The CNTE sees the SNTE — the National Educational Workers Union — as more a mafia than a union. 

 

Workers in México started rising up in the 1970s, with the state in political and economic crisis after the Zapatista revolution. Social discontent was running high. The CNTE started up in 1979, not as an officially recognized union, but a coordinadora of dissident SNTE sections.

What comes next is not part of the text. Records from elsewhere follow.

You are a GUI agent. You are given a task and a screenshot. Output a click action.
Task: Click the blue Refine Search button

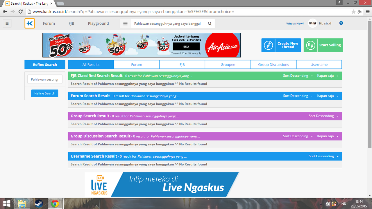(x=45, y=93)
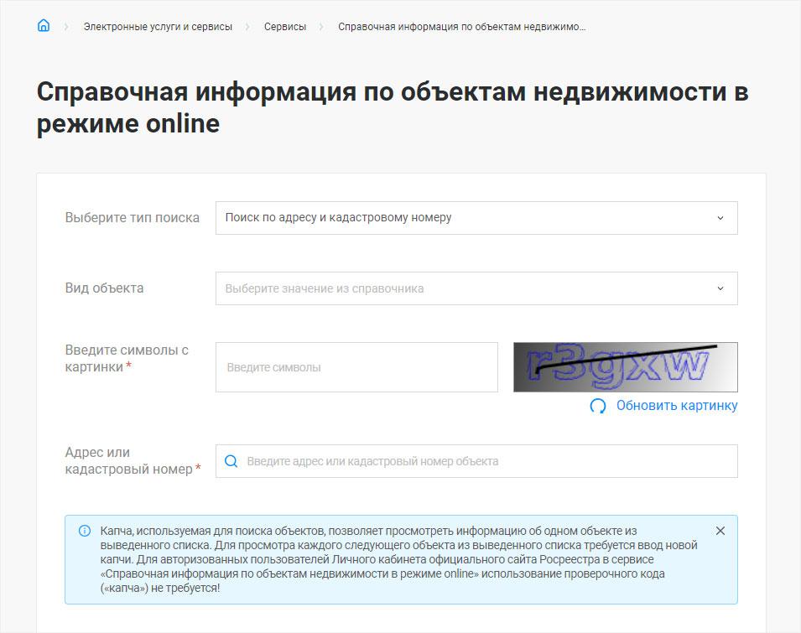Click the breadcrumb chevron right after the home icon
Screen dimensions: 801x633
[x=65, y=27]

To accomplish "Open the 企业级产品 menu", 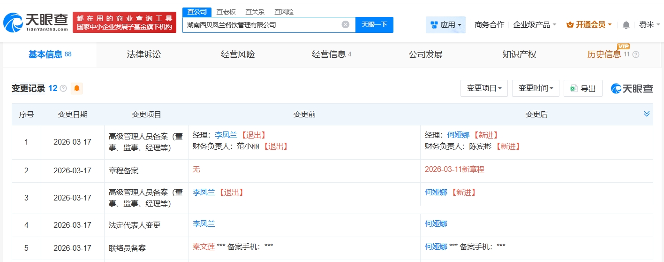I will 535,25.
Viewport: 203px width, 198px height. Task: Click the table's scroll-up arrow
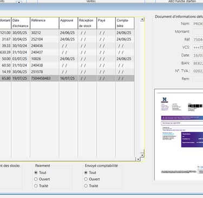pyautogui.click(x=142, y=19)
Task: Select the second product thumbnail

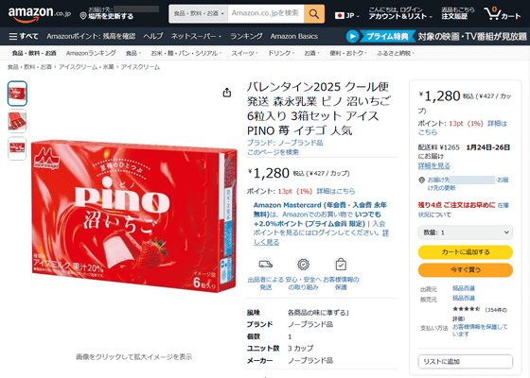Action: pos(17,121)

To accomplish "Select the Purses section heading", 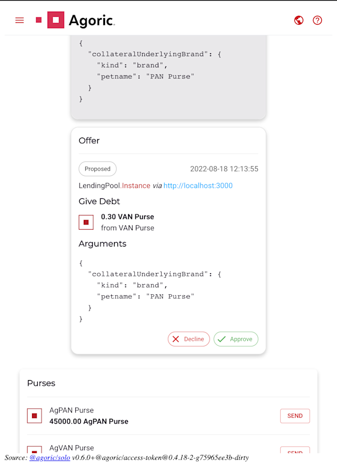I will (41, 383).
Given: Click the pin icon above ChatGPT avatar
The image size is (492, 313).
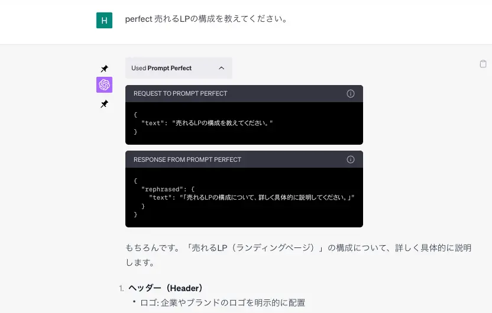Looking at the screenshot, I should click(x=104, y=69).
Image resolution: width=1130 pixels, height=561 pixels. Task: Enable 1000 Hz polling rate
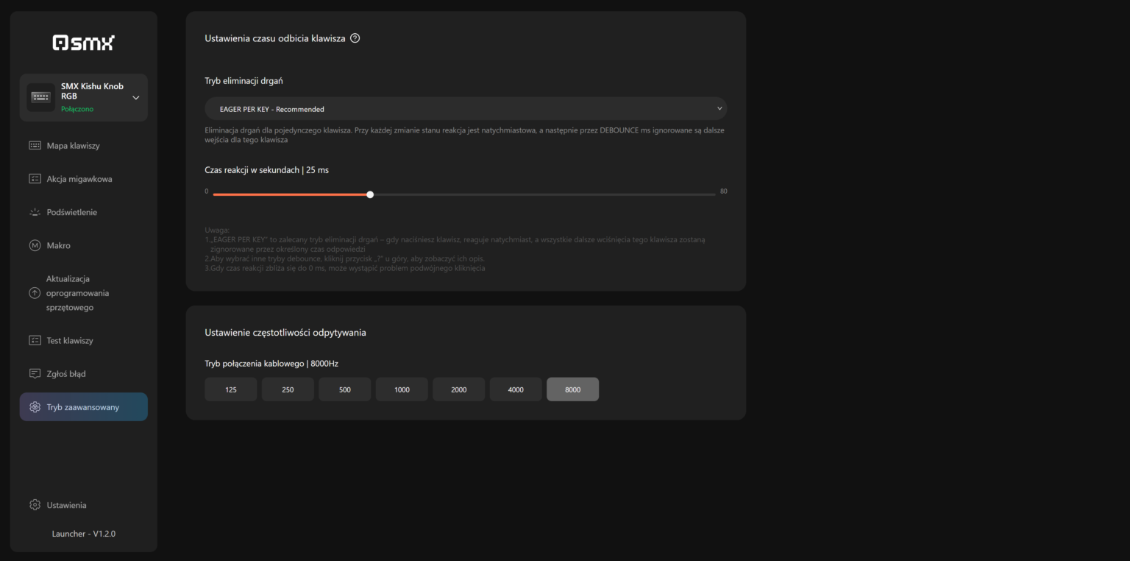click(402, 389)
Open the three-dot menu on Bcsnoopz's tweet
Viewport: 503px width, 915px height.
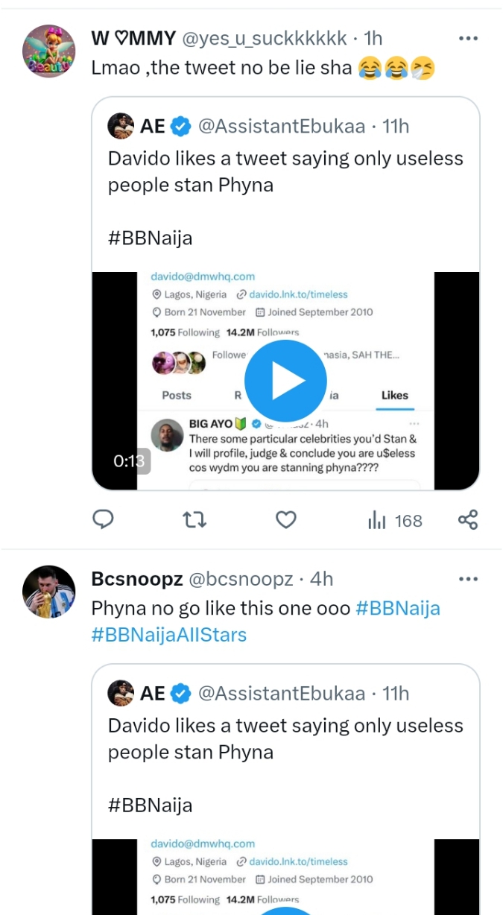click(469, 579)
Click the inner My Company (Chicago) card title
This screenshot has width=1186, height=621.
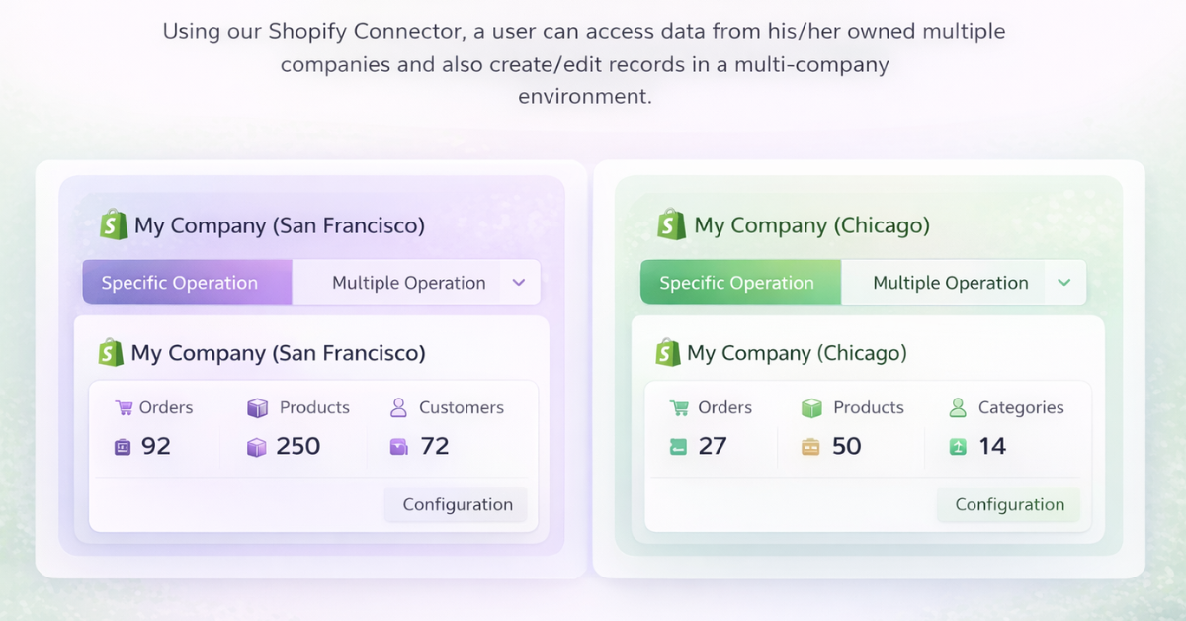[797, 353]
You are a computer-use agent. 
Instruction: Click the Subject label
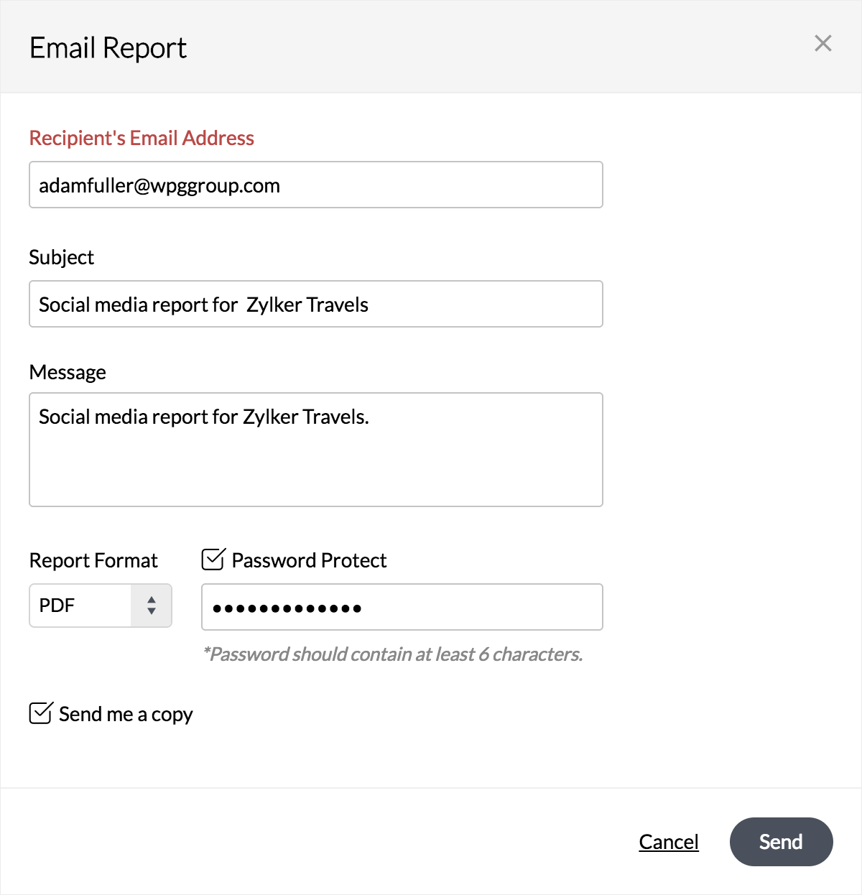click(62, 257)
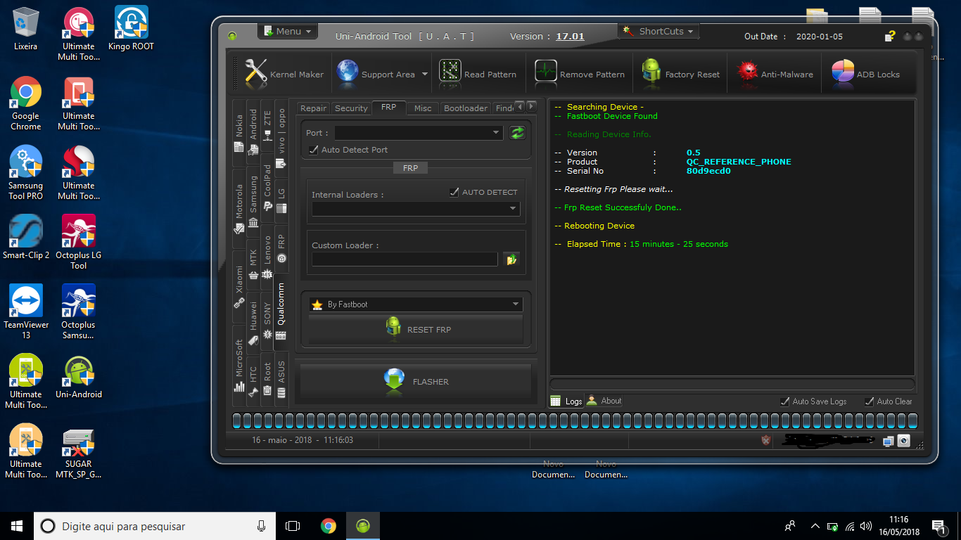Open the Internal Loaders dropdown
The width and height of the screenshot is (961, 540).
click(x=513, y=209)
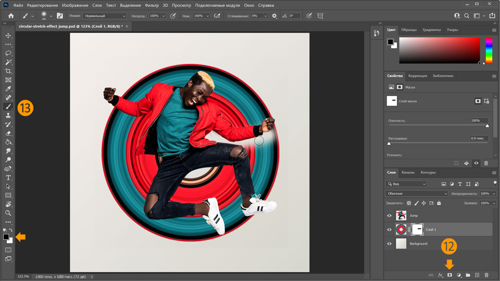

In 2013, Guerrero state CNTE members, on strike against the neoliberal policies of then-president Peña-Nieto, attacked local political party offices armed with iron rods and rocks. Photo: Lenin Ocampo Torres/European Pressphoto Agency

The CNTE includes all workers in schools, from teachers and administrative personnel to cleaning and cafeteria workers. It exists within the SNTE. Its power comes from support from students and community leaders. The CNTE influences contracts, but doesn’t bargain directly for the most part. Only two sections of the CNTE, in Oaxaca and Chiapas, have official recognition. CNTE also has a strong presence in Michoacan, Guerrero, and Veracruz. But smaller sections exist all over the country. 

 

You cofounded the Trinational Coalition in Defense of Public Education. When did that form and why? 

 

We formed in the 1990s to protest the inclusion of education within NAFTA, a trade agreement — as if education were a product for sale! The Trinational Coalition brings together union and social organizations, including rank-and-file teachers, academics, and students, as well as parents and social organizations. We’re working to define the future of public education in North America as humanist, anti-authoritarian, and emancipatory. We develop common agendas and strategies to challenge our own governments and also support each other. Mexican teachers, for example, demonstrated in front of the US embassy when teachers in Chicago went out on strike. 

 

What can we learn from the Trinational Coalition’s success in getting people in one country to identify with people in other countries and act in concert with each other?

 

First, solidarity is not charity! Solidarity needs to be based on mutuality. In the Trinational Coalition, we have a place for discussion, friendship, and planning campaigns. We’ve organized ourselves horizontally, with equal say for US, Mexican, and Canadian voices. We look for ways to lend strength to struggles in any of the three countries. In 2005, for instance, the union in British Columbia went on an illegal strike. The government threatened to shut down the union’s internet. Mexican members of the Trinational created a website the British Columbian union could use if necessary. 

 

We see two interconnected premises for achieving real international solidarity. First, continuity. The commitment must be long-term and anchored in practice, not just words. The second, trust. And trust comes from sharing practice. Worker delegations across borders, I believe, can help create the personal connections that advance that sharing.

 

In critical moments of great uncertainty, such as those we’re experiencing in the world today, we need to ensure that public education strengthens the community — the collective — and promotes societies that inspire our children and young people to create a world that benefits us all.